::: Records provided :::

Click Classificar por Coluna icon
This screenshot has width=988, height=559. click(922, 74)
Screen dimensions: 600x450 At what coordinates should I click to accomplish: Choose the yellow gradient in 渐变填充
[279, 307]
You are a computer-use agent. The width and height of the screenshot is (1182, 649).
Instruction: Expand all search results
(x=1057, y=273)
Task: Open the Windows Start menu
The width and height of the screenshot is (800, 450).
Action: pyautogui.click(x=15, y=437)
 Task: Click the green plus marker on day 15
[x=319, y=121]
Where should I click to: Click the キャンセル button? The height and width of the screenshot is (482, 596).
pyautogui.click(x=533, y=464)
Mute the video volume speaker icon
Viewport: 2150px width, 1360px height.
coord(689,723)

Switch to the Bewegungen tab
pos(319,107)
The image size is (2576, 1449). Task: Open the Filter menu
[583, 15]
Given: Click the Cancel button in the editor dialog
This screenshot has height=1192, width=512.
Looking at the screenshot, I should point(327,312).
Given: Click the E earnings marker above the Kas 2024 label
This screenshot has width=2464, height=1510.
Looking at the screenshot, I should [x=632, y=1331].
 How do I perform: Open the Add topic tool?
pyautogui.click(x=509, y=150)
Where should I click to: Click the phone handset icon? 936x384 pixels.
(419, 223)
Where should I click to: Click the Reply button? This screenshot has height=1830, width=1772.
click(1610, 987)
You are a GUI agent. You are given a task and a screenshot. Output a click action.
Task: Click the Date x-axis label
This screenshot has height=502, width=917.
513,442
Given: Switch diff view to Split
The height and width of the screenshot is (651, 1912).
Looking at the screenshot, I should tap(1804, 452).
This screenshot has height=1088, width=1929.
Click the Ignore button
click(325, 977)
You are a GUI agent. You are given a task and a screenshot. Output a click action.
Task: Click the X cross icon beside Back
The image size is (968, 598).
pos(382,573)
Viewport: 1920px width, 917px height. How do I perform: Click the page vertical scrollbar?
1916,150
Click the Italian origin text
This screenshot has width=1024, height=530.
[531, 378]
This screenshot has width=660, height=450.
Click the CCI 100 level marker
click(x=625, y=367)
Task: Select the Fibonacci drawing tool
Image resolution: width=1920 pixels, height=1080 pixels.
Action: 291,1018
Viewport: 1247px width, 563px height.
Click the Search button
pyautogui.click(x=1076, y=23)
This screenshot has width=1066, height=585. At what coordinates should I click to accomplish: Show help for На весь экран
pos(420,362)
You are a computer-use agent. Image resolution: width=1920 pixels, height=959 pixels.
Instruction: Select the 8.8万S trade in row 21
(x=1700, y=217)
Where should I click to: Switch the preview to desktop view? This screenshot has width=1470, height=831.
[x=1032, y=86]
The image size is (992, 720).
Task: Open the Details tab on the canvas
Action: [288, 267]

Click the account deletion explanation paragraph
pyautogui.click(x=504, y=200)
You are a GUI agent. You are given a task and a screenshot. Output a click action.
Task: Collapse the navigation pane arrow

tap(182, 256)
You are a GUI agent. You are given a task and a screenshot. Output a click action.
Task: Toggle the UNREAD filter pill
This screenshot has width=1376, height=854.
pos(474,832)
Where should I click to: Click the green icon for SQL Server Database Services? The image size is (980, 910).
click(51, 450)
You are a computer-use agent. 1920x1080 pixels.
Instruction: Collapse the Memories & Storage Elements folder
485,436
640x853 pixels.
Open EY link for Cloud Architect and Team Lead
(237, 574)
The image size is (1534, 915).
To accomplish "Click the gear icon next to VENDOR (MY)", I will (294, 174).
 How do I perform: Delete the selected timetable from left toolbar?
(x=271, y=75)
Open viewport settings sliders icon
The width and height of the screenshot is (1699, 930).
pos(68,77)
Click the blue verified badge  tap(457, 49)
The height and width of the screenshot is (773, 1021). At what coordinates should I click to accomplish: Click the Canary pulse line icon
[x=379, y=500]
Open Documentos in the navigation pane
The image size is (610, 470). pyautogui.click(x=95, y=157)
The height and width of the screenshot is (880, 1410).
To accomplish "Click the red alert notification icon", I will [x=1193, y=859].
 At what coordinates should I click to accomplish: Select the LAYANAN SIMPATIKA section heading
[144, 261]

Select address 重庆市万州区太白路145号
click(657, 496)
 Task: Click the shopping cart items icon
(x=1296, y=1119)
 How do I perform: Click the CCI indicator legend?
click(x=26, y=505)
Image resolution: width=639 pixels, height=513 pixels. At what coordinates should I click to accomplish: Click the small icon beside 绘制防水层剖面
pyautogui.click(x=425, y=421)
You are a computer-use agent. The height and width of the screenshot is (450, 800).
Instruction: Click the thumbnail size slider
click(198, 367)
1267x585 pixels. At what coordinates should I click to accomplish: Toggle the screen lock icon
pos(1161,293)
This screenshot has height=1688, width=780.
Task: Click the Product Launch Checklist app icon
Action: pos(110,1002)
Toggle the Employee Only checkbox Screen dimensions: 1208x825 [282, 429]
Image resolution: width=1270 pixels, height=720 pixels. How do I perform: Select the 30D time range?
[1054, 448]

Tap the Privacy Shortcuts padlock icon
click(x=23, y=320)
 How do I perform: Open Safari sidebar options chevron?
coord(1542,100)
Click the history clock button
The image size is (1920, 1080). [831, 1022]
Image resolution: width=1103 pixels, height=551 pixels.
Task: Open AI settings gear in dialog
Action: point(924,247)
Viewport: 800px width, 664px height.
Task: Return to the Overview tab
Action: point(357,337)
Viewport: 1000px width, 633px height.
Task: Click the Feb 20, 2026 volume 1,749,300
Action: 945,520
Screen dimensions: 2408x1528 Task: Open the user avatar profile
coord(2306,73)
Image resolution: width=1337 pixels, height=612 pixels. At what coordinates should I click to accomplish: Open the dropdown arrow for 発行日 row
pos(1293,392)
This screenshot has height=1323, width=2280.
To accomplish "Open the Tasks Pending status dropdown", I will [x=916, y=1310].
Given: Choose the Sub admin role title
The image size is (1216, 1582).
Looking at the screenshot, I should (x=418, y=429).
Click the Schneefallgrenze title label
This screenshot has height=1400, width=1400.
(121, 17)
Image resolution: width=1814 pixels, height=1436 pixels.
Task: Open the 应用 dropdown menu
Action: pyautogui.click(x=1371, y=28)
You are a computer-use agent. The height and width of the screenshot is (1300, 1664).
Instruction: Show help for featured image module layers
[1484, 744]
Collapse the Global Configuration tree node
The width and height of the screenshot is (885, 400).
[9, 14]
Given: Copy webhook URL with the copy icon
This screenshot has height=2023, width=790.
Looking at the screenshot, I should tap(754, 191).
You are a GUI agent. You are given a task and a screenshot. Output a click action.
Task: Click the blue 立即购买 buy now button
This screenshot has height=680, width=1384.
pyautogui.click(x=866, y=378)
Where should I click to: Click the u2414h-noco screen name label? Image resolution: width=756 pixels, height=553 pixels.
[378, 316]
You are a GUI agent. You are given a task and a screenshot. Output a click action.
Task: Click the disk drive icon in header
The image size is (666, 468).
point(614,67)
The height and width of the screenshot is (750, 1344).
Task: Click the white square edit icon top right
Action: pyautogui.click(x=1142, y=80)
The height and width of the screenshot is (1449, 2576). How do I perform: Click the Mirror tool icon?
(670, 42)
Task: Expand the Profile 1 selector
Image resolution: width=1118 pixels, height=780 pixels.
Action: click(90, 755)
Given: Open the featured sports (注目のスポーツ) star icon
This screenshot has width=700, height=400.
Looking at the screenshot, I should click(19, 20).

:::

> **Your instructions**
Report every line of the records above that contains the string "dropdown". Case counts.

> **Task output**
Image resolution: width=1337 pixels, height=612 pixels. At what coordinates should I click to accomplish: Open the dropdown arrow for 発行日 row
To accomplish "Open the Tasks Pending status dropdown", I will [x=916, y=1310].
Task: Open the 应用 dropdown menu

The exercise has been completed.